-- Metin Bölümü --
------------------------

011 surah

بِسۡمِ ٱللَّهِ ٱلرَّحۡمَٰنِ ٱلرَّحِيمِ

وَمَنۡ أَظۡلَمُ مِمَّنِ ٱفۡتَرَىٰ عَلَى ٱللَّهِ كَذِبًاۚ أُوْلَٰٓئِكَ يُعۡرَضُونَ عَلَىٰ رَبِّهِمۡ وَيَقُولُ ٱلۡأَشۡهَٰدُ هَٰٓؤُلَآءِ ٱلَّذِينَ كَذَبُواْ عَلَىٰ رَبِّهِمۡۚ أَلَا لَعۡنَةُ ٱللَّهِ عَلَى ٱلظَّٰلِمِينَ ١٨

Hem bir yalanı Allah’a iftira edenden daha zâlim kim olabilir? Bunlar Rablerine arz olunacaklar, şâhidler de şöyle diyecekler: “Tâ şunlar Rablerine karşı yalan söyleyenler, haberiniz olsun Allah’ın lâneti zâlimler üstüne”.

– Elmalılı Hamdi Yazır

ٱلَّذِينَ يَصُدُّونَ عَن سَبِيلِ ٱللَّهِ وَيَبۡغُونَهَا عِوَجٗا وَهُم بِٱلۡأٓخِرَةِ هُمۡ كَٰفِرُونَ ١٩

Onlar ki Allah yolundan men‘ ederler ve onu eğriltmek isterler, hem de âhireti onlar münkirdirler.

------------------------

-- Veri Satırları --
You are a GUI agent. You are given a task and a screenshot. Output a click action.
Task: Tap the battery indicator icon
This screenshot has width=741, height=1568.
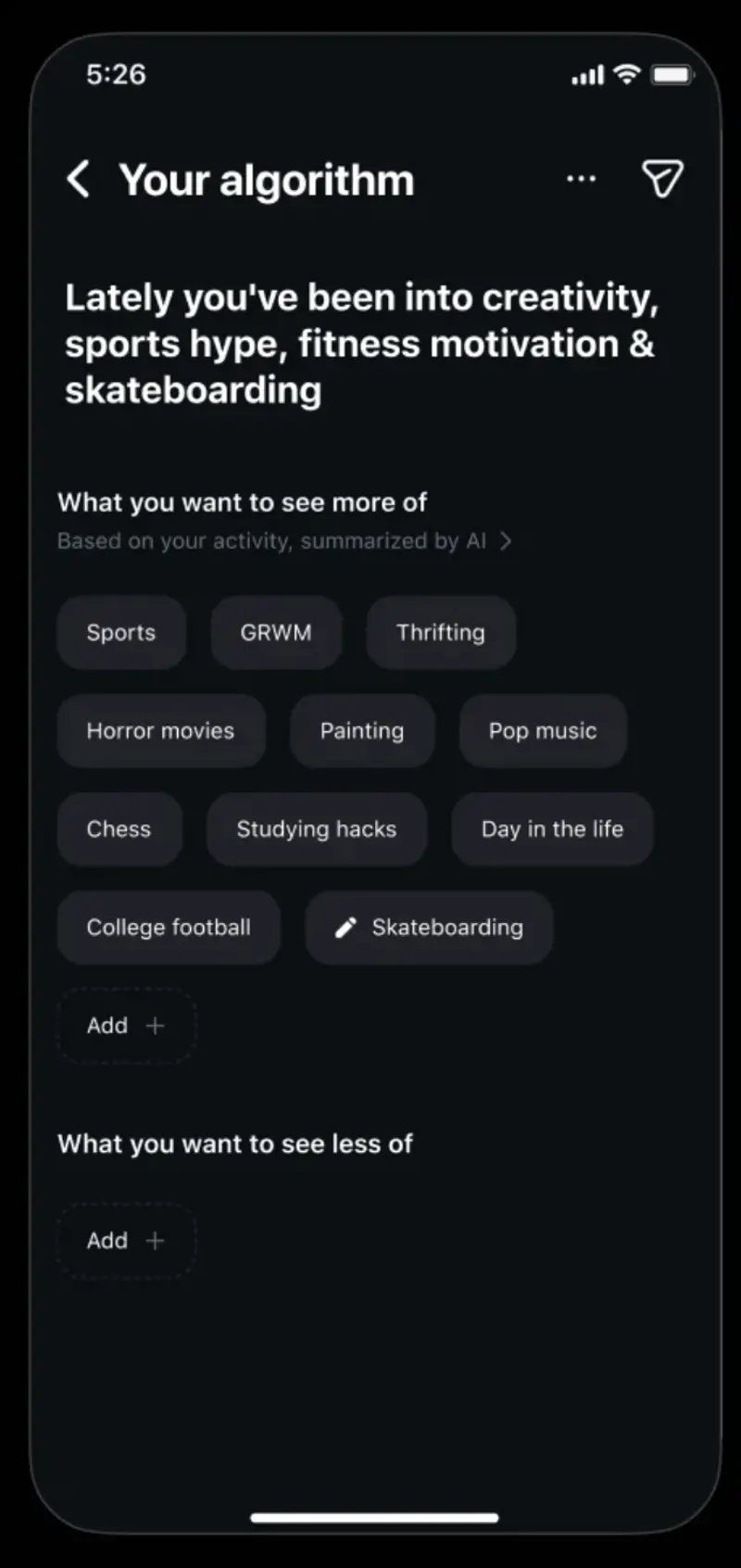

------------------------

-- Yapılacak İşler --
- 1) Metin bölümü şu ifadeleri doğruluyor mu: (a) Allah'a yalan iftira edenler Rablerine arz olunacaktır; (b) şâhidler, Allah'ın lânetinin zâlimler üstüne olduğunu söyleyecektir; (c) Allah yolundan men edenler o yolu düzeltmek ister? Her biri için evet ya da hayır de ve metinden belirleyici sözleri birebir alıntıla.
- 2) Metin bölümünde "Hem bir yalanı" sözlerinden "âhireti onlar münkirdirler." sözlerine kadar uzanan kısmın tamamını, "şâhidler" yerine "tanıklar" koyarak yeniden yazar mısın?
- 3) Metin bölümüne göre Allah yolundan men edenler neyi inkâr ederler?

-- Verilen Cevaplar --
- 1)
(a) Evet: "Bunlar Rablerine arz olunacaklar"
(b) Evet: "şâhidler de şöyle diyecekler: “Tâ şunlar Rablerine karşı yalan söyleyenler, haberiniz olsun Allah’ın lâneti zâlimler üstüne”"
(c) Hayır: "onu eğriltmek isterler"

- 2)
Hem bir yalanı Allah’a iftira edenden daha zâlim kim olabilir? Bunlar Rablerine arz olunacaklar, tanıklar de şöyle diyecekler: “Tâ şunlar Rablerine karşı yalan söyleyenler, haberiniz olsun Allah’ın lâneti zâlimler üstüne”.

– Elmalılı Hamdi Yazır

ٱلَّذِينَ يَصُدُّونَ عَن سَبِيلِ ٱللَّهِ وَيَبۡغُونَهَا عِوَجٗا وَهُم بِٱلۡأٓخِرَةِ هُمۡ كَٰفِرُونَ ١٩

Onlar ki Allah yolundan men‘ ederler ve onu eğriltmek isterler, hem de âhireti onlar münkirdirler.

- 3) Âhireti inkâr ederler.